Staatsrechtler warnen vor hohen juristischen Hürden eines AfD-Verbots. Aus diesem Grunde gibt es bei SPD, Grünen und in der Union nun Überlegungen, die Rechtspopulisten von der staatlichen Parteienfinanzierung abzuschneiden. CSU-Chef Markus Söder hatte die Debatte angestoßen, weil das Bundesverfassungsgericht der Partei Die Heimat, die vormalige NPD, die Staatsgelder gestrichen hatte. Söder sprach von einer „Blaupause für die AfD“.
Der Präsident des bayerischen Verfassungsschutzes rät hingegen von diesem Schritt ab. „Die NPD ist mit der AfD nur schwer zu vergleichen. Ich befürchte, dass ein derartiges Verfahren ähnlich schwierig, langwierig und riskant wäre wie ein Verbotsverfahren“, sagte Burkhard Körner unserer Redaktion. „Auch hier müsste geklärt werden, ob die Partei als Ganzes die Kernelemente der Verfassung bekämpft“, ergänzte er.

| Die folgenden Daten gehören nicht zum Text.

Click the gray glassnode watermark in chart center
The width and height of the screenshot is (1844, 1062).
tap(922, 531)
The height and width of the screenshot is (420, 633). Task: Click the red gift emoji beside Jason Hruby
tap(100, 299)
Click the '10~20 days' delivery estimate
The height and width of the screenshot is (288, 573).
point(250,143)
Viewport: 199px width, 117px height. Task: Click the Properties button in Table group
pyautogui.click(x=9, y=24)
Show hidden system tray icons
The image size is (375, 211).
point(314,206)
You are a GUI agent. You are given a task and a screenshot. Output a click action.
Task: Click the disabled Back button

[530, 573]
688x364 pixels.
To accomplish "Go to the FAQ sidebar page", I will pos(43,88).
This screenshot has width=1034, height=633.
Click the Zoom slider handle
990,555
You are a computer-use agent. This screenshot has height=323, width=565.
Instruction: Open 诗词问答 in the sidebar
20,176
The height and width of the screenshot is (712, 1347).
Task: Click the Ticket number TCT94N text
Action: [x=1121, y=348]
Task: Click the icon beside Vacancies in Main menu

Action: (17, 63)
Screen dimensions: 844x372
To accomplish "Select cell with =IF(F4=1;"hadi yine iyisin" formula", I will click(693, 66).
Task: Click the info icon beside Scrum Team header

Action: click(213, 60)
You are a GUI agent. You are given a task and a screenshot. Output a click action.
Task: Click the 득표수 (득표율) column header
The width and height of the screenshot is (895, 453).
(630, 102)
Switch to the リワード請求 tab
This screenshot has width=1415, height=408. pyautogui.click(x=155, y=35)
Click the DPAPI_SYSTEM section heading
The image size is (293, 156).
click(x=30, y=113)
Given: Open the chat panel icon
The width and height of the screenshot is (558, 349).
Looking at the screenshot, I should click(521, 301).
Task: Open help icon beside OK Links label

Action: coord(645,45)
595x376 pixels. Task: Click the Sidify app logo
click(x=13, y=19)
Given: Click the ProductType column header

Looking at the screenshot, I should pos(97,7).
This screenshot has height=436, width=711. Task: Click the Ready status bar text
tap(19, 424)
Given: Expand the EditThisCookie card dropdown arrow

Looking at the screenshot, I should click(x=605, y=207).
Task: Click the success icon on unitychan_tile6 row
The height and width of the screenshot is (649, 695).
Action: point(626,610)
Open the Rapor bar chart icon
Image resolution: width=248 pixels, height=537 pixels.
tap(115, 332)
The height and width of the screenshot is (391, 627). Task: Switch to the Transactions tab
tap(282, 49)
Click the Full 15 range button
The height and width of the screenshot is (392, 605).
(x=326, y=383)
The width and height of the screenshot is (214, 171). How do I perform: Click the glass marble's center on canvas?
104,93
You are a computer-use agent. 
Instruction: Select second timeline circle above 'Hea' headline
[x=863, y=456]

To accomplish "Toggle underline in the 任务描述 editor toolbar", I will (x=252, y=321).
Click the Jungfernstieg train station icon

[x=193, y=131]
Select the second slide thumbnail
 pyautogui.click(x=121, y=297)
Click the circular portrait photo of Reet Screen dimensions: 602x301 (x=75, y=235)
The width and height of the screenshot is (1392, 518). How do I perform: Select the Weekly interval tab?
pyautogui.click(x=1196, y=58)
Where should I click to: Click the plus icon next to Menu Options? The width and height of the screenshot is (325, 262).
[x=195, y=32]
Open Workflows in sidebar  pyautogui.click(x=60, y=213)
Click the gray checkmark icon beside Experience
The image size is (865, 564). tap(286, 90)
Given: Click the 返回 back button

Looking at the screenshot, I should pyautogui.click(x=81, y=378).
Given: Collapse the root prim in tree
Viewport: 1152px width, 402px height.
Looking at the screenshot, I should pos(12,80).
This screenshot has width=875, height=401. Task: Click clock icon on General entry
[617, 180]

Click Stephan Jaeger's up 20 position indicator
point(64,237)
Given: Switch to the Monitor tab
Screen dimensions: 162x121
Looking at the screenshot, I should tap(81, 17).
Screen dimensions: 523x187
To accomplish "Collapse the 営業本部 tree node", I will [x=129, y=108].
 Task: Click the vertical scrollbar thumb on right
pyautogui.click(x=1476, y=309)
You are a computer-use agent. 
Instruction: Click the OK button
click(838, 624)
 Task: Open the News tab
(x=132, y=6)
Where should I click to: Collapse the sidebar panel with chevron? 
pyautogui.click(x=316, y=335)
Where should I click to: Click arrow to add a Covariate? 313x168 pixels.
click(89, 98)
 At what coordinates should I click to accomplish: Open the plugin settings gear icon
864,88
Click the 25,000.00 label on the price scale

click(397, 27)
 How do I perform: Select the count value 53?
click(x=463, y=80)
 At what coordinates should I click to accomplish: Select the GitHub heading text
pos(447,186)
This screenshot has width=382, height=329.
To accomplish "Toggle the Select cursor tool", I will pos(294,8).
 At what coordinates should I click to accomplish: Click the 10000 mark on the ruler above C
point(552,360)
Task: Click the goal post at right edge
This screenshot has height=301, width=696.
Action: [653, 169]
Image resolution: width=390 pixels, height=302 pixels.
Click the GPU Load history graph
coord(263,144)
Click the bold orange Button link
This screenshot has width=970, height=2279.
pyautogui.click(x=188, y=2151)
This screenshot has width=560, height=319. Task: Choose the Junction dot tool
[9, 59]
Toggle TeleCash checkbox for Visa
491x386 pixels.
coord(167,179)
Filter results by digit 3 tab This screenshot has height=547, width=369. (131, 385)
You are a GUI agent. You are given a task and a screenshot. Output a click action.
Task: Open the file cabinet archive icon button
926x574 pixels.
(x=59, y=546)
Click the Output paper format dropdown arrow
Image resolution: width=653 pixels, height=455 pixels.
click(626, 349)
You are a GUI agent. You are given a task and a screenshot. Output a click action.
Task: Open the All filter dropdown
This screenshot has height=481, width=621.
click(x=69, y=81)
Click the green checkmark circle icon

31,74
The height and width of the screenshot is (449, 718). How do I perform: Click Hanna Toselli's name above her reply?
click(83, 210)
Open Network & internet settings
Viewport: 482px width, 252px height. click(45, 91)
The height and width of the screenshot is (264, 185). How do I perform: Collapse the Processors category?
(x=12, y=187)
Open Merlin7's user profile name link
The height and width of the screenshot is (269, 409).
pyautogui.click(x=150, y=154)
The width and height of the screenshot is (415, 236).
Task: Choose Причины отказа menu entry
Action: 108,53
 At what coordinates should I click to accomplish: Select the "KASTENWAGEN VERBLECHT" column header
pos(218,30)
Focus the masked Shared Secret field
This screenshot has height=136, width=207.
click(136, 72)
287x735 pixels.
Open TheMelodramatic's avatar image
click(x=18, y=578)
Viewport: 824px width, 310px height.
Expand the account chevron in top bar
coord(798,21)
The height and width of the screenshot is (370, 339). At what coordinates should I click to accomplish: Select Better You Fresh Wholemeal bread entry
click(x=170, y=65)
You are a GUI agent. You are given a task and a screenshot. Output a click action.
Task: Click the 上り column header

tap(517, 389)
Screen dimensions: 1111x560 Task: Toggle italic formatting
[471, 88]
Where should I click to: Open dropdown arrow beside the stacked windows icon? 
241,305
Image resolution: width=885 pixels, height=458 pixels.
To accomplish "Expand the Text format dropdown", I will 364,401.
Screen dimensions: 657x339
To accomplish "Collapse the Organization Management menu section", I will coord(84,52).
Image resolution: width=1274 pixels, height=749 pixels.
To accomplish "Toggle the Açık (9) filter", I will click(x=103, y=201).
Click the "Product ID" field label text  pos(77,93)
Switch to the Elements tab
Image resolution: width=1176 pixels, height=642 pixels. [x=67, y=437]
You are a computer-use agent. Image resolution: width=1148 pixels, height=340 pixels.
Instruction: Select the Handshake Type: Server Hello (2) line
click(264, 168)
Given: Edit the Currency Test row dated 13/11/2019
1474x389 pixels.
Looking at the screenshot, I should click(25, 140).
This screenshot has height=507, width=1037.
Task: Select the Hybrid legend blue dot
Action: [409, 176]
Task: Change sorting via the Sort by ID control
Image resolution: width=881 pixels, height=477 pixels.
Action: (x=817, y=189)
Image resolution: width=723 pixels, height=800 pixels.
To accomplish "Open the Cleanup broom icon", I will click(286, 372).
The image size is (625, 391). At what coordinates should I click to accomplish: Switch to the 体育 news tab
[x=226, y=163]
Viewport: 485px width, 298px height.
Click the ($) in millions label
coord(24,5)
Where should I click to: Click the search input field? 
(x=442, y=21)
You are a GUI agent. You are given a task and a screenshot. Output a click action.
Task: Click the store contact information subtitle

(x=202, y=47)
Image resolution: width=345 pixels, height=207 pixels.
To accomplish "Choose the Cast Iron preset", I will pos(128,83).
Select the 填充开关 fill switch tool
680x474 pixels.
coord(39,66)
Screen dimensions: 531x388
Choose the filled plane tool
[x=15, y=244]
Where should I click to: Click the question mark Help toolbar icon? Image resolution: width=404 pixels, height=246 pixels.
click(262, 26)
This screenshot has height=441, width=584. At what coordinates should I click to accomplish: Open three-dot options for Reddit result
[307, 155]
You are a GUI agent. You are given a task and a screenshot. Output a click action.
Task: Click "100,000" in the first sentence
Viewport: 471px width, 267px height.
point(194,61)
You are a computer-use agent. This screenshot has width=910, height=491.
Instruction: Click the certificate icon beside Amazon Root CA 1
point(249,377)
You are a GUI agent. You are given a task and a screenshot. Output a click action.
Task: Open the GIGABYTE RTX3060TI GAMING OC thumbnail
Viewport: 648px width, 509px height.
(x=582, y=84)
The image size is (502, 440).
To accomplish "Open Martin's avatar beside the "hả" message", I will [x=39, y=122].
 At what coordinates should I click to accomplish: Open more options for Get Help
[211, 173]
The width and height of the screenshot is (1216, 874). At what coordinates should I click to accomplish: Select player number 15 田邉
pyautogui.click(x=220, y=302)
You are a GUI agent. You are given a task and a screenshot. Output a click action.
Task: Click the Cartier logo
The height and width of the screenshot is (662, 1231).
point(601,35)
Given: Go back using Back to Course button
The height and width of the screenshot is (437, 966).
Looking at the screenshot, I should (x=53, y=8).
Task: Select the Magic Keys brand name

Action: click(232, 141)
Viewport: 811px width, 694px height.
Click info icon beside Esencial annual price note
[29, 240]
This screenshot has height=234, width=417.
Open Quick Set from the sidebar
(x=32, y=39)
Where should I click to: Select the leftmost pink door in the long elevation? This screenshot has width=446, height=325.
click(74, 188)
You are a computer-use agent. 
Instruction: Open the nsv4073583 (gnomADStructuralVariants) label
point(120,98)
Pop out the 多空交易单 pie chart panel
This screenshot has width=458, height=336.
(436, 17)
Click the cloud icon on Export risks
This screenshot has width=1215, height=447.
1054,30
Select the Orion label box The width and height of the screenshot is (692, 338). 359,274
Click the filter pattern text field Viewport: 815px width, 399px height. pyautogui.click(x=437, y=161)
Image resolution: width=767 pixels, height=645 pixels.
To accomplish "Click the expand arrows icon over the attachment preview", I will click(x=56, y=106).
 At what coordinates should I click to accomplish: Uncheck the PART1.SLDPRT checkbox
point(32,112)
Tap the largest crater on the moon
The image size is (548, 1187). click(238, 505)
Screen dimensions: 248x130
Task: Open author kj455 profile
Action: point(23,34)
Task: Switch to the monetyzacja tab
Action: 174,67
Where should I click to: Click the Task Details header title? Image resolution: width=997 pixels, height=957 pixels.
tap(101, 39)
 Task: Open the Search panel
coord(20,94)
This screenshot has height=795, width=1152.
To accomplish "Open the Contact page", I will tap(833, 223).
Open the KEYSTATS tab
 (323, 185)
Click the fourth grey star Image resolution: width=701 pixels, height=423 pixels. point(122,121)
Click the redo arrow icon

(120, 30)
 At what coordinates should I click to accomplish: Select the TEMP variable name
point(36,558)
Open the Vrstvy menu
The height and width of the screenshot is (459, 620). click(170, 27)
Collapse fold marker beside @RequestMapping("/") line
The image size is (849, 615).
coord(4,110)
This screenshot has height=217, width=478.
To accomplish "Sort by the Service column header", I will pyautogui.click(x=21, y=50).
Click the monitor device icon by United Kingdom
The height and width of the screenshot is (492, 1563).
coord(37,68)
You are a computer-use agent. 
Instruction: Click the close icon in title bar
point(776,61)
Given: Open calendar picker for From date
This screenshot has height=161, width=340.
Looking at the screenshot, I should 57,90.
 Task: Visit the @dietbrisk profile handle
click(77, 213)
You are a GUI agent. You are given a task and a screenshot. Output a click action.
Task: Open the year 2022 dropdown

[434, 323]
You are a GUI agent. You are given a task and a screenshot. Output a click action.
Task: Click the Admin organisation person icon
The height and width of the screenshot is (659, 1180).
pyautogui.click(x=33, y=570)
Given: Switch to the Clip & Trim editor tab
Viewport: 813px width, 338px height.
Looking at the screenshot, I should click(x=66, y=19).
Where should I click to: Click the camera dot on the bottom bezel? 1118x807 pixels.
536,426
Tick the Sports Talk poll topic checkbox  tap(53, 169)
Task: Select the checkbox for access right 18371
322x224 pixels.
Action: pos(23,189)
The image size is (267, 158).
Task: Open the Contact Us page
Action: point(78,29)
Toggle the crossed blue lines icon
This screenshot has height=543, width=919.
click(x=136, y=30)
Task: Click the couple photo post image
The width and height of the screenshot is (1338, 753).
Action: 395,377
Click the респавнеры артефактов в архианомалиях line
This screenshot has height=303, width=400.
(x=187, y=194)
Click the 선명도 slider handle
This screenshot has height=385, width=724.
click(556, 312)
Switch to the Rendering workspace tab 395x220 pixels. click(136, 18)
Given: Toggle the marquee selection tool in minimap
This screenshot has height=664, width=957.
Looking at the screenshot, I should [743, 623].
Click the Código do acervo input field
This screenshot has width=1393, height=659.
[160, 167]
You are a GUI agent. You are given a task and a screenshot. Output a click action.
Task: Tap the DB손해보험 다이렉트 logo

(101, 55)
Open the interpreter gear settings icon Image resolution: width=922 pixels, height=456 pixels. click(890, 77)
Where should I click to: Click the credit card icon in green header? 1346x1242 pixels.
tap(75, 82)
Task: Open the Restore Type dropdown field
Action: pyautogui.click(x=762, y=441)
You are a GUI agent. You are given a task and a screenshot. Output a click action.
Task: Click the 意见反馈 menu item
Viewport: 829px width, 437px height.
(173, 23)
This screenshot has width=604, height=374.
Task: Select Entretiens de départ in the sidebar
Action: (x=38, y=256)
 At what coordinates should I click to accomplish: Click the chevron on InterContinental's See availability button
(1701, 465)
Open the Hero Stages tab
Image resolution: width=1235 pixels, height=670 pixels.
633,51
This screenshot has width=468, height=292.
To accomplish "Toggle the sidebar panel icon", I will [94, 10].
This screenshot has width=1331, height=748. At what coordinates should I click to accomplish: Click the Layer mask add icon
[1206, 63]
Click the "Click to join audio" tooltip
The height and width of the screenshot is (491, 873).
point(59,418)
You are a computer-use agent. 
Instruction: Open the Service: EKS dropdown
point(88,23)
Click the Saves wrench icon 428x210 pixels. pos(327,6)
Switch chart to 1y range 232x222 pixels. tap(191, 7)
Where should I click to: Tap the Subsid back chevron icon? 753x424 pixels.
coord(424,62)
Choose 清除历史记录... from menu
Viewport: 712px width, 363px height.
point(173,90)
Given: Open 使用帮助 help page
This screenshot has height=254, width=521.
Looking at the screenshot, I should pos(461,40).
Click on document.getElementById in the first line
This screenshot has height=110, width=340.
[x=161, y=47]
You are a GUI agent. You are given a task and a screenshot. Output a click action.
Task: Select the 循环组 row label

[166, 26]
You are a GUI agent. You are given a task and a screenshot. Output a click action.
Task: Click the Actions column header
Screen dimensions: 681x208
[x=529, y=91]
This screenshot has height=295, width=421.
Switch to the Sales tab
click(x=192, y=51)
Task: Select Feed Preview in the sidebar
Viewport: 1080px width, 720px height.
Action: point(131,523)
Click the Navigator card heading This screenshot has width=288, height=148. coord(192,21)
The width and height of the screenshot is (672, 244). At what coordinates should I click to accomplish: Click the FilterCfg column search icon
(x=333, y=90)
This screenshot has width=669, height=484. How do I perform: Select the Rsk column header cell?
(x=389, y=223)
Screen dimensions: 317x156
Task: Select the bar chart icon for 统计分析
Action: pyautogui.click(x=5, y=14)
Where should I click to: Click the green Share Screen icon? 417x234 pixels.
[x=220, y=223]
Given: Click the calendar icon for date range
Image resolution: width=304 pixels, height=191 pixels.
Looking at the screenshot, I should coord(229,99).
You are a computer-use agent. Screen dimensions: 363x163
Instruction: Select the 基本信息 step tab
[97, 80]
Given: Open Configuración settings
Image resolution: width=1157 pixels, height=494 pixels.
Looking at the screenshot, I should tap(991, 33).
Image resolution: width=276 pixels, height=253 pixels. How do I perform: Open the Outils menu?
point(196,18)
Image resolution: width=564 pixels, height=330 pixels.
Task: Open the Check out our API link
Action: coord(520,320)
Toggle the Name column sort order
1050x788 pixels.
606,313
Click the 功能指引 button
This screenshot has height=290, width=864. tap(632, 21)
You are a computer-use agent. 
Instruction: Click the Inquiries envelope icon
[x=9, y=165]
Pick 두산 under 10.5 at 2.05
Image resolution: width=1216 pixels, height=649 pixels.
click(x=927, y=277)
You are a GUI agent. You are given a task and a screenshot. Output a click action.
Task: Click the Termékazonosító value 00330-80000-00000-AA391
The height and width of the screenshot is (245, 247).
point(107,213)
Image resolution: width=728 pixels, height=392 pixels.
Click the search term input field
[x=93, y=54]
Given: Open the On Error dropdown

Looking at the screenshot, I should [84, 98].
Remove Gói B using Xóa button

Grundgesetz schützt vor Beeinträchtigung oder Beseitigung der Demokratie
Die juristischen Anforderungen definiert das Grundgesetz in Artikel 21, Absatz 3: Parteien, deren Ziele oder Anhänger darauf ausgerichtet sind, „die freiheitliche demokratische Grundordnung zu beeinträchtigen oder zu beseitigen oder den Bestand der Bundesrepublik Deutschland zu gefährden, sind von staatlicher Finanzierung ausgeschlossen“. Es ist also juristisch der gleiche Nachweis zu führen wie für ein allgemeines Verbotsfahren.
Auch davon rät Verfassungsschutzpräsident Körner ab. Er stützt sich dabei auf die Argumente, die immer wieder genannt werden. Der Ausgang des Prozesses vor dem Bundesverfassungsgericht sei höchst ungewiss, würde Jahre dauern und die AfD hätte in dieser Zeit die Chance, sich als politisches Opfer zu stilisieren.
Für die Partei wäre die Kappung von der öffentlichen Parteienfinanzierung finanziell ein harter Schlag. Im Jahr 2021 entstammten 44 Prozent ihrer Mittel oder rund 11 Millionen Euro aus dieser Quelle.
Arbeitsminister Heil warnt vor katastrophalen Folgen der AfD
Seit Bekanntwerden der Planspiele über die Abschiebung von Millionen Menschen mit Migrationshintergrund wird über mögliche Konsequenzen für die AfD intensiv diskutiert. Auch die Bundesregierung ist alarmiert. Arbeitsminister Hubertus Heil warnte vor gravierenden Folgen: "Die AfD schadet unserem Land – sozial und wirtschaftlich wären ihre Pläne ein Alptraum", sagte der SPD-Politiker unserer Redaktion. Er sei froh, dass die große Mehrheit der Bürger "ihre Stimme gegen Hass und Hetze erhebt".
Trotz der weitverbreiteten Skepsis hinsichtlich der Chancen eines Verbotsverfahrens will der Abgeordnete Marco Wanderwitz im Bundestag weiter Unterstützung für sein Projekt eines Verbotsverfahrens sammeln. „Wenn man de facto die gleich hohen juristischen Hürden überwinden muss, macht es keinen Sinn, auf das wirksamere Mittel zu verzichten“, sagte der CDU-Parlamentarier und frühere Ost-Beauftragte der Bundesregierung unserer Redaktion. Die eigentliche Potenz der AfD beruhe auf den Abgeordneten, lokalen Mandatsträgern und deren Mitarbeitern, die nur ein Verbot aushebeln könne, sagte Wanderwitz. Nach einer juristischen Zerschlagung würde die Partei ihre errungenen Mandate in allen Parlamenten verlieren – vom Gemeinderat bis zum EU-Parlament.
Wanderwitz berichtet, dass seit den Enthüllungen um die Abschiebepläne von Rechtsextremisten und AfD bei SPD, Grünen und Union Bewegung in das Vorhaben gekommen sei. Im Zuge dessen bringt der 48-Jährige eine neue Variante ins Spiel: „Es könnte ein guter Zwischenschritt sein, dass der Bundestag die Bundesregierung beauftragt, ein Verbot zu prüfen“, meinte Wanderwitz. Die Bundesregierung habe einen direkten Zugang zu den Erkenntnissen des Verfassungsschutzes. Für die Einbringung eines Antrages für ein AfD-Verbot bedarf es der Unterstützung von fünf Prozent der Parlamentarier, er könnte danach mit Mehrheit des Hauses beschlossen werden.